Sports

Trainer has case of ‘Arch’ Madness

LOUISVILLE, Ky. — No horse going into Saturday’s Kentucky Derby can boast a better performance profile, a faster speed chart or a better work pattern than the horse with the most ridiculous name — Archarcharch.

And if that is not enough to get aboard his bandwagon, he is galloping proof that in racing, as elsewhere, luck’s a fortune.

A couple of years ago, Bob Yagos, an Arkansas metal junk dealer, sent his trainer William “Jinks” Fires to the Keeneland yearling sales with $100,000 to buy him a Kentucky Derby colt.

Jinks studied the sales catalogue and zeroed in on four good prospects. He was outbid on the first three, all going for prices far exceeding Jinks’ modest bankroll. He managed to get the fourth, a son of Arch, for a mere $60,000.

The first three yearlings have not been heard from since. The bargain fallback was Archarcharch, and now is a prime candidate to become a turf immortal if he can win the Derby.

That’s luck, big time, especially since the horse has already earned more than $830,000.

But why on earth did they saddle him with such an arch-name?

At the barn yesterday, Yagos laughed and explained, “For three reasons — because he was sired by Arch, because we wanted a catchy name that would give racecallers some fun, and because we wanted a name that nobody would ever forget.”

Mission accomplished! Though around the barn, everybody calls him George.

The trainer, too, has a name that is hard to forget.

“They call me Jinks because that’s what a baby sitter used to call me,” Fires said. “Just remember, my name may be Jinks, but it is not spelled j-i-n-x!”

He may have been a bit jinxed yesterday when Archarcharch drew the No. 1 post, though he was still posted at 10-1 odds.

Still, the 70-year-old former rodeo bull- and bucking bronc-rider is living a dream. After 50 years as a trainer, he’s two days from making his Derby debut.

“I never gave up hope of getting to the Derby,” Fires said. “I always thought it could happen.”
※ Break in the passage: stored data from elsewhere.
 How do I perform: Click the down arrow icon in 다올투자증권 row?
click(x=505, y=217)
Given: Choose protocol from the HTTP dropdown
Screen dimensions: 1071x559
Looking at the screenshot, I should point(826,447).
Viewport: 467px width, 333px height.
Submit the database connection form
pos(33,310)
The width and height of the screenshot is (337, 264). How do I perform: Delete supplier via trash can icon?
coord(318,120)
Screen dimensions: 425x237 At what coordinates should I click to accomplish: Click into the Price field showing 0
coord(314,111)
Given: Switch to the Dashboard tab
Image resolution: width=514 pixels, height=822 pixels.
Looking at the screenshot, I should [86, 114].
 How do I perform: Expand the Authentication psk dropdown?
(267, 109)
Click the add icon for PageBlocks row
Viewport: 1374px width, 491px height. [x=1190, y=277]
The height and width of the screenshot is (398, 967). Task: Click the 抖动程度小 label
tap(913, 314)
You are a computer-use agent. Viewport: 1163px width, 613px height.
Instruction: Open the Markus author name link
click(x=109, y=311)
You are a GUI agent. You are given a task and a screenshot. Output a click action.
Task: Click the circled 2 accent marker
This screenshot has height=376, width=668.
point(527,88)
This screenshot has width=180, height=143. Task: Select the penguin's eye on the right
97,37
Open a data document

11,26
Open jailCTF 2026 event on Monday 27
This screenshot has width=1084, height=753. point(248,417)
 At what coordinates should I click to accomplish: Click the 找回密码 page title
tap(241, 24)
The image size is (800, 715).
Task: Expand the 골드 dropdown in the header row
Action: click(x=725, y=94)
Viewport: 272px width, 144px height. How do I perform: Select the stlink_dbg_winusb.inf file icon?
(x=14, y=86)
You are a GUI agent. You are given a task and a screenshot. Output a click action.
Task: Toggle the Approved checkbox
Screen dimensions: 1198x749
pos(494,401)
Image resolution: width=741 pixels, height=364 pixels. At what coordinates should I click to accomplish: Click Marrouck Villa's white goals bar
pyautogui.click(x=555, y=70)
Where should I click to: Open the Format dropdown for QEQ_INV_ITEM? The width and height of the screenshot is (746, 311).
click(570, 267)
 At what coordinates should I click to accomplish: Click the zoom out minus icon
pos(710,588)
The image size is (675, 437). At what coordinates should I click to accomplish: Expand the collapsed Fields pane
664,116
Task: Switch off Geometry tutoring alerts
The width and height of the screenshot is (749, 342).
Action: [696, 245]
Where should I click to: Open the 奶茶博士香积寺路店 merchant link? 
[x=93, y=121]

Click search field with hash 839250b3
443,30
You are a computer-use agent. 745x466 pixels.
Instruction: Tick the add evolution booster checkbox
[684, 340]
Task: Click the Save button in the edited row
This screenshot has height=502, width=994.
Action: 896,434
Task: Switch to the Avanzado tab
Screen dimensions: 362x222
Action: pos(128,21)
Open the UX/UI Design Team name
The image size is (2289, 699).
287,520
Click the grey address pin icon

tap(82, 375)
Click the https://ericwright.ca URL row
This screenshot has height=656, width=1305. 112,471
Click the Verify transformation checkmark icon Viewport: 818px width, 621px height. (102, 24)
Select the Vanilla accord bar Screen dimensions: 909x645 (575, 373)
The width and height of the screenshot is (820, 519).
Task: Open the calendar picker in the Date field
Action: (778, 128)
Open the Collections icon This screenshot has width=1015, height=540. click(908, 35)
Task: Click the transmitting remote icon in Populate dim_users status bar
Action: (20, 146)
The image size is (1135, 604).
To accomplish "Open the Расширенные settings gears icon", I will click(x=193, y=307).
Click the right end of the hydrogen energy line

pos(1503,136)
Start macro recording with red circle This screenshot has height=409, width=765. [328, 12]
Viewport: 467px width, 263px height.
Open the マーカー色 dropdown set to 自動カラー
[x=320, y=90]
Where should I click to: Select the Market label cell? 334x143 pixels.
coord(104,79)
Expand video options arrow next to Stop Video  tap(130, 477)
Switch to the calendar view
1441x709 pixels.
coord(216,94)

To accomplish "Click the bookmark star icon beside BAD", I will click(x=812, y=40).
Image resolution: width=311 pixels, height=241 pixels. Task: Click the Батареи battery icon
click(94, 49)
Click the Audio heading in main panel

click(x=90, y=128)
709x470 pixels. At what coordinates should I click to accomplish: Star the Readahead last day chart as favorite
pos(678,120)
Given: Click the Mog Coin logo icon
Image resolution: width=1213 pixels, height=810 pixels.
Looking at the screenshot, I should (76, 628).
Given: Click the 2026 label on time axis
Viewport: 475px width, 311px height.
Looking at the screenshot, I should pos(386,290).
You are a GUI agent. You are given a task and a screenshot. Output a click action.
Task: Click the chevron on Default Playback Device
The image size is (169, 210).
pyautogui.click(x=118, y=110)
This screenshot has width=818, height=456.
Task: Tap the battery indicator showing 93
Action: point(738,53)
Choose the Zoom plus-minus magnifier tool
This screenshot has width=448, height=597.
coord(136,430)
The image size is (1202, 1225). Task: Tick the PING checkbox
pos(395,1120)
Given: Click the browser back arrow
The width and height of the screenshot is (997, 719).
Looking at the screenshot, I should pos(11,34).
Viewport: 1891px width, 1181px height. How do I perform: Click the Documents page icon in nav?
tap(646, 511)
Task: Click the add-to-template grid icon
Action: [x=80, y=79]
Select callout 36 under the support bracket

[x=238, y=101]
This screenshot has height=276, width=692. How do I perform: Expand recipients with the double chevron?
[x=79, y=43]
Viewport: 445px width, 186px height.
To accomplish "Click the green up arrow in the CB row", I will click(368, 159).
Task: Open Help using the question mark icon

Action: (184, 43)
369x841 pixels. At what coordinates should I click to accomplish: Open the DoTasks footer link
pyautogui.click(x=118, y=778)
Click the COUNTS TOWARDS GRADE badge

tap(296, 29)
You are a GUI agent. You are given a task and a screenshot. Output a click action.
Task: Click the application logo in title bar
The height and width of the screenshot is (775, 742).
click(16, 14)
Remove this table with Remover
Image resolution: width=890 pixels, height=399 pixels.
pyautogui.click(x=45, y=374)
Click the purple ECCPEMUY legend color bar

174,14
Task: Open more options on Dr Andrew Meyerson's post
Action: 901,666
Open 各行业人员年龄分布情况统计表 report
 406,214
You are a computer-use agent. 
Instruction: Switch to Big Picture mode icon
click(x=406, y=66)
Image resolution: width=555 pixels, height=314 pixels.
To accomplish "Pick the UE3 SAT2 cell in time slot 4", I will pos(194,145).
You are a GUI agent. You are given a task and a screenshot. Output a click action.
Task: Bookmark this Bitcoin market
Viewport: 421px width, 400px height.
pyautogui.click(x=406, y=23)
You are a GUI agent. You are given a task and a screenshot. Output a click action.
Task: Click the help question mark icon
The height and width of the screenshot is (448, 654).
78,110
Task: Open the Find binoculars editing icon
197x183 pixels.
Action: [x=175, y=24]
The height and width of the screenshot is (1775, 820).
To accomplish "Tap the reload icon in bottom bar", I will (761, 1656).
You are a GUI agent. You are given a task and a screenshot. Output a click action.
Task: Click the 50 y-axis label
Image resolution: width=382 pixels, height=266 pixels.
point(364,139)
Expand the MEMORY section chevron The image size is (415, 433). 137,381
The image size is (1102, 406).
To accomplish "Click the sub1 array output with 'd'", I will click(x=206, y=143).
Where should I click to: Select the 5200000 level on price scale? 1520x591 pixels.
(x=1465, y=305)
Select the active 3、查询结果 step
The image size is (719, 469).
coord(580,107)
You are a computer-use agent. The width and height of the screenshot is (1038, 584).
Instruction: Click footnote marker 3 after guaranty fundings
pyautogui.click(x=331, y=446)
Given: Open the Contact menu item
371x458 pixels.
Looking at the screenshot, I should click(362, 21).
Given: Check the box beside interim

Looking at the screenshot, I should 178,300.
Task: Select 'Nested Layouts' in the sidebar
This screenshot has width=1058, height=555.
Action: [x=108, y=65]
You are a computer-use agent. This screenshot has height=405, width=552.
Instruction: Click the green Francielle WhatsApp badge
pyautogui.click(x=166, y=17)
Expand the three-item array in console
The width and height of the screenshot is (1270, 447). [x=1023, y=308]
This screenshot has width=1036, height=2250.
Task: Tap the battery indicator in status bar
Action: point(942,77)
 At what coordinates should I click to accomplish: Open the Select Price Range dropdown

Now it has, thanks to a horse he initially liked his conformation, alert look and placid disposition.

And he soon knew he had hooked a good one. Fires ran him in a maiden at Churchill Downs last November, when he finished an unlucky second. He immediately pitched him into a stakes race at the Fair Grounds, and he whistled.

“That’s when we thought Kentucky Derby,” Jinks said. “We decided to run him in the Southwest Stakes at Oaklawn, and if he won that, we’d try the Arkansas Derby, and if we won that, the Kentucky Derby.”

Archarcharch ran to the script. He won the Southwest, came from near last to win the Arkansas Derby, and here he is now, poised to complete the sweep.

“We have a very good chance,” Fires said. “He has improved with every race and he has continued to improve here.”

He sure has. At Churchill Downs, Archarcharch immediately stopped watches with a five-furlong bullet work in 59.3 seconds, the best move of any Derby horse.

Two days ago, Fires sent him back to the track to exercise his legs, but the horse was so aggressive that clockers designated it a work, a three-furlong blowout in 38.60 seconds. The horse is on fire — no pun intended.

The Derby trip is a dream come true for Fires, a genial man who is the second oldest of nine boys and two girls in a family that is wired top to bottom to the racetrack.

Eight of the boys have worked in racing, including Hall of Fame jockey, Earlie Fires. Jinks’ daughter Krystal is married to jockey Jon Court, who was featured in the TV racing reality show, “Jockeys,” and has ridden Archarcharch in all his races.

Court, 50, has won more than 3,500 races but he has never ridden in the Kentucky Derby till now.

And he’ll be atop the horse with the funny name, just like Court’s father-in-law, the trainer.